4 Perusahaan Tambang di Raja Ampat, Ini Fakta-Fakta dan Perizinannya
JAKARTA, iNews.id – Polemik tambang nikel kembali mencuat di kawasan eksotis Raja Ampat, Papua Barat Daya. Empat perusahaan tambang nikel kini menjadi sorotan tajam karena diduga melakukan pelanggaran serius terhadap regulasi lingkungan dan mengancam ekosistem pulau-pulau kecil yang menjadi warisan dunia.
Kementerian Lingkungan Hidup dan Kehutanan (KLHK) bersama Badan Pengendalian Lingkungan Hidup (BPLH) telah melakukan pengawasan langsung pada 26–31 Mei 2025 terhadap aktivitas tambang Raja Ampat. Hasilnya mengejutkan, dari empat perusahaan yang diawasi, semuanya dinilai bermasalah, baik secara administratif maupun lingkungan.

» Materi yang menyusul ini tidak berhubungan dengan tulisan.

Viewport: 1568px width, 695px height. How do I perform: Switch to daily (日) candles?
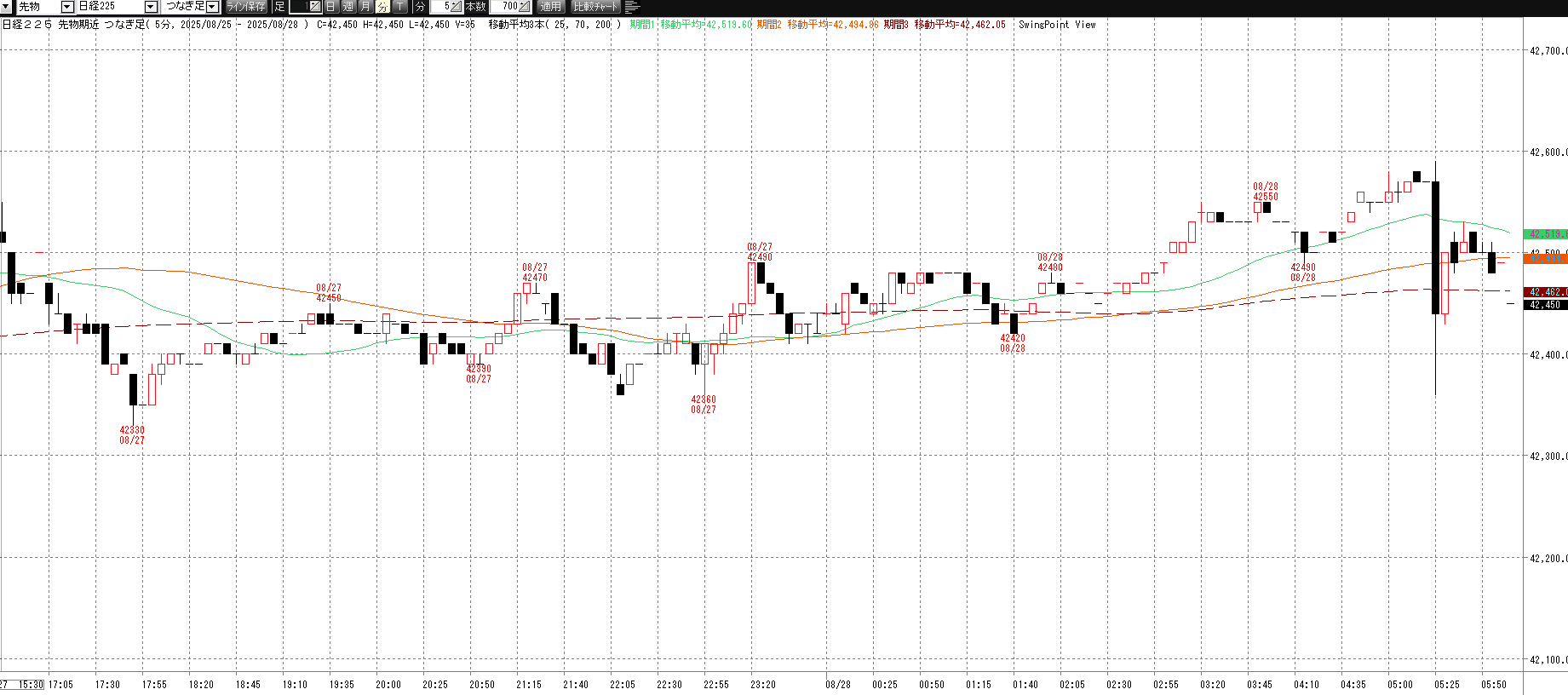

Langkah pengawasan ini dilakukan KLH/BPLH pada 26–31 Mei 2025 sebagai bagian dari penegakan hukum lingkungan dan upaya penyelamatan ekosistem pesisir yang memiliki nilai ekologis tinggi.
"Penambangan di pulau kecil adalah bentuk pengingkaran terhadap prinsip keadilan antargenerasi," ujar Menteri KLH, Hanif Faisol Nurofiq, Jumat (6/6/2025).
Empat perusahaan tambang yang diawasi secara langsung yakni PT Gag Nikel (PT GN), PT Kawei Sejahtera Mining (PT KSM), PT Anugerah Surya Pratama (PT ASP) dan PT Mulia Raymond Perkasa (PT MRP). Seluruhnya telah mengantongi Izin Usaha Pertambangan, namun hanya PT GN, PT KSM, dan PT ASP yang memiliki Persetujuan Penggunaan Kawasan Hutan (PPKH).
Perusahaan asal Tiongkok, PT Anugerah Surya Pratama (ASP), menjadi sorotan utama dalam pengawasan ini. KLH mencatat, PT ASP melakukan penambangan di Pulau Manuran seluas ±746 hektare tanpa sistem manajemen lingkungan dan tidak mengelola air limbah tambang.
Lebih parah lagi, PT ASP tidak memiliki izin penggunaan kawasan hutan (PPKH), namun tetap beroperasi di wilayah pulau kecil yang dilindungi UU Nomor 1 Tahun 2014 tentang Pengelolaan Wilayah Pesisir dan Pulau-Pulau Kecil.